Изменить стиль страницы

Я крепко пожал руку друга, — она чуть дрожала у него.

— Другого выхода нет, Джеляль, и я уже ничего не могу сделать. Заявить суду, что я не вор и забрался ночью в этот дом, чтобы не грабить, а, ну, в общем, совсем с другой целью? Ты сам понимаешь, что поступить иначе я не могу. Ничего не поделаешь. Будь что будет!

Я старался успокоить и подбодрить его, словно не я, а он должен был сейчас сесть на скамью подсудимых.

В зале царил полумрак. Старик судья сидел, кутаясь в своё пальто на тёплой подкладке. Он с трудом сдерживал кашель и бесстрастным, едва слышным голосом задавал мне вопросы.

Мои ответы были коротки и ясны. Судебное разбирательство длилось очень недолго. Казалось, всем не терпелось побыстрее покинуть этот холодный мрачный зал.

Прокурор потребовал лишить меня свободы и заключить в тюрьму. Джеляль произнёс в мою защиту длинную речь.

Затем суд «за проникновение ночью в чужой дом и кражу со взломом» присудил меня к шести месяцам тюремного заключения.

Джеляль был вне себя, стал уговаривать меня подать кассацию.

— Напрасно стараешься, дружище, — сказал я ему. — Ничего, кроме мук и страданий, жалоба не даст. Лучше, если всё это скорее кончится.

Не проронив больше ни слова, мы медленно пошли по коридору. Около лестницы, прислонившись к стене и обхватив руками голову, стоял старик.

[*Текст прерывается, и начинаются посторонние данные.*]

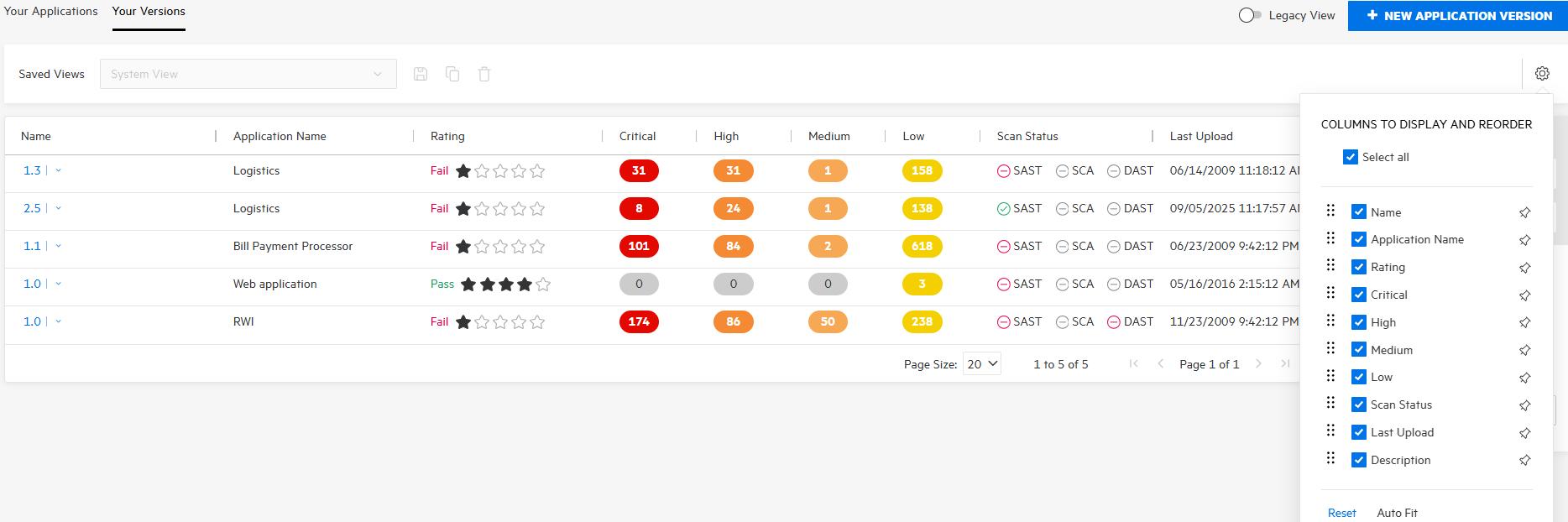1568x522 pixels.
Task: Disable the Last Upload column checkbox
Action: click(1359, 432)
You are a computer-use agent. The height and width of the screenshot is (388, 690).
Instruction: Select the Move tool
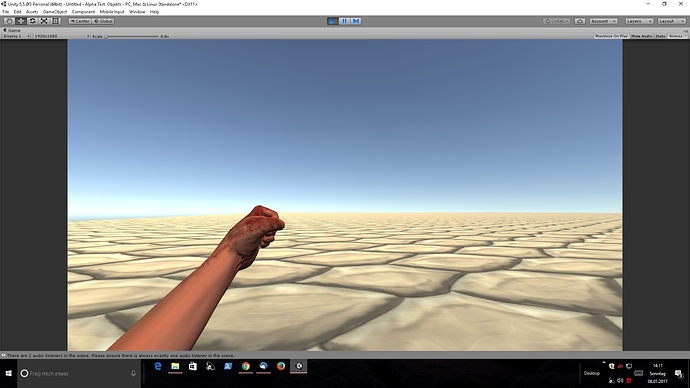point(21,21)
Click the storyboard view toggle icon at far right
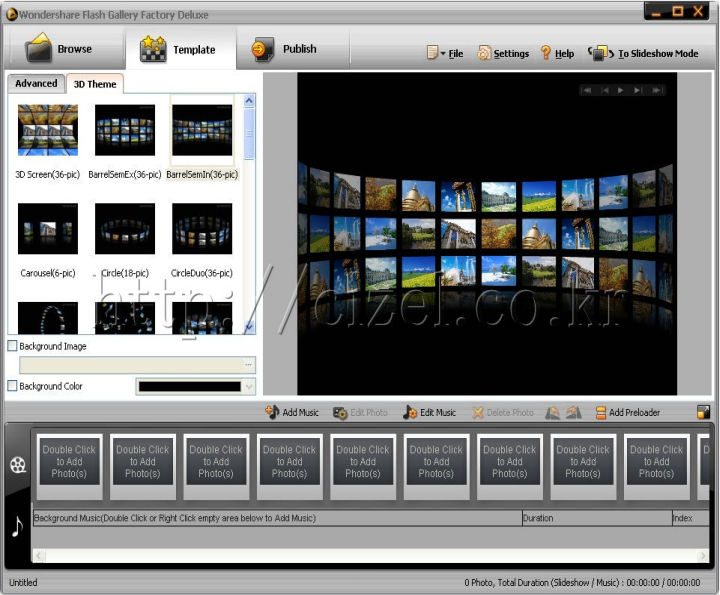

Джеляль застыл как вкопанный; я невольно закрыл лицо рукой, — перед нами был Махмуд-эфенди. Его старенькое платье промокло от растаявшего снега, по седой бороде катились слёзы. Он подошёл, протянул дрожащие руки и заключил меня в объятья.

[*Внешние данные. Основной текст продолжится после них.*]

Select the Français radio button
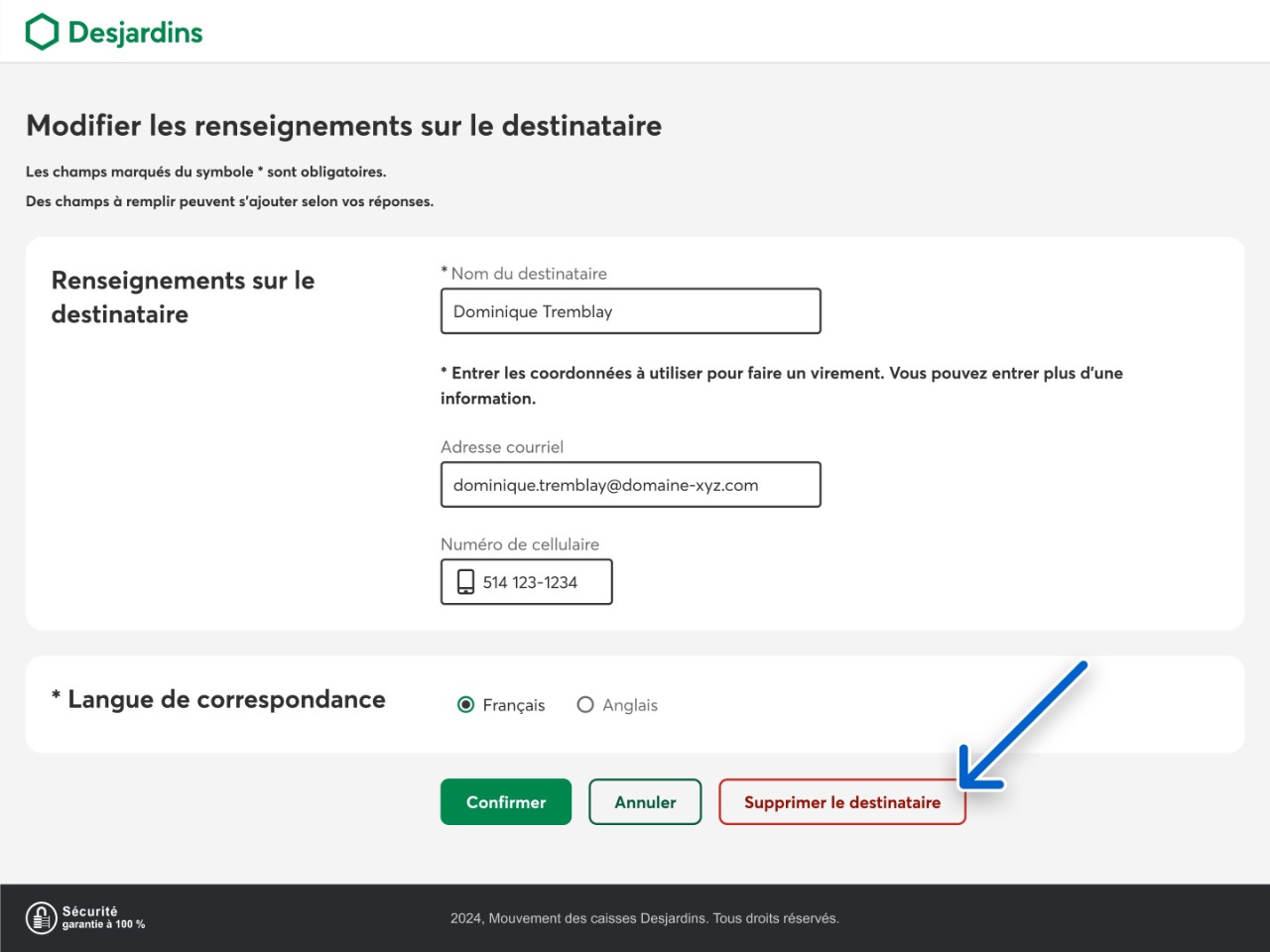 [465, 705]
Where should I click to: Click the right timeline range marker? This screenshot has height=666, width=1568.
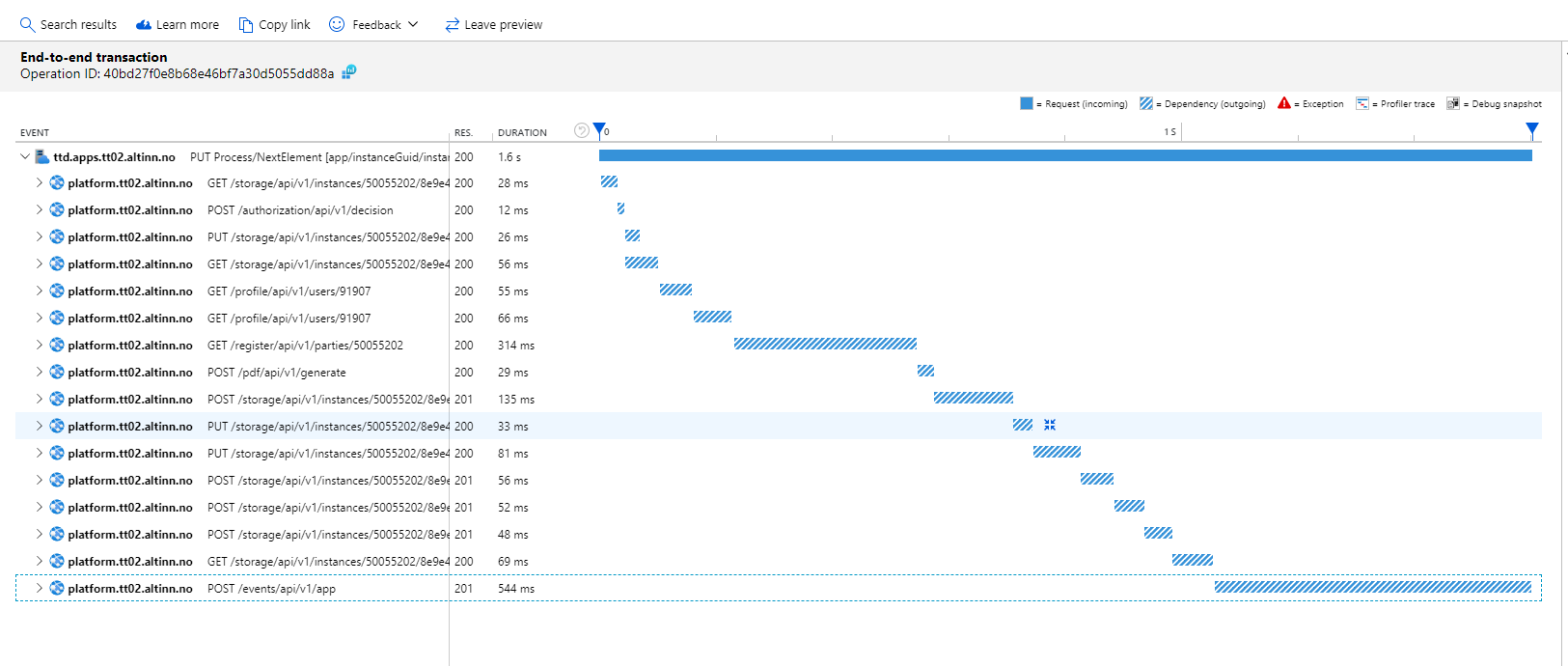click(1531, 129)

— Как же так, Иффет? — прошептал он. — Ах, сынок, сынок! — и захлебнулся слезами.

Только тогда я понял, как низко пал. Только что я считал себя героем, душа моя трепетала от восторга. Теперь мне было стыдно смотреть в лицо своему старому учителю, я готов был провалиться сквозь землю.

Мы постояли около лестницы с Махмуд-эфенди несколько минут, так и не сказав друг другу ни слова.

Прощаясь, старик снова обнял меня, потом надел на голову мокрый капюшон и, с трудом переставляя ноги, стал спускаться по лестнице.

— Ты очень бледен, Иффет, — сказал Джеляль. Я попытался улыбнуться.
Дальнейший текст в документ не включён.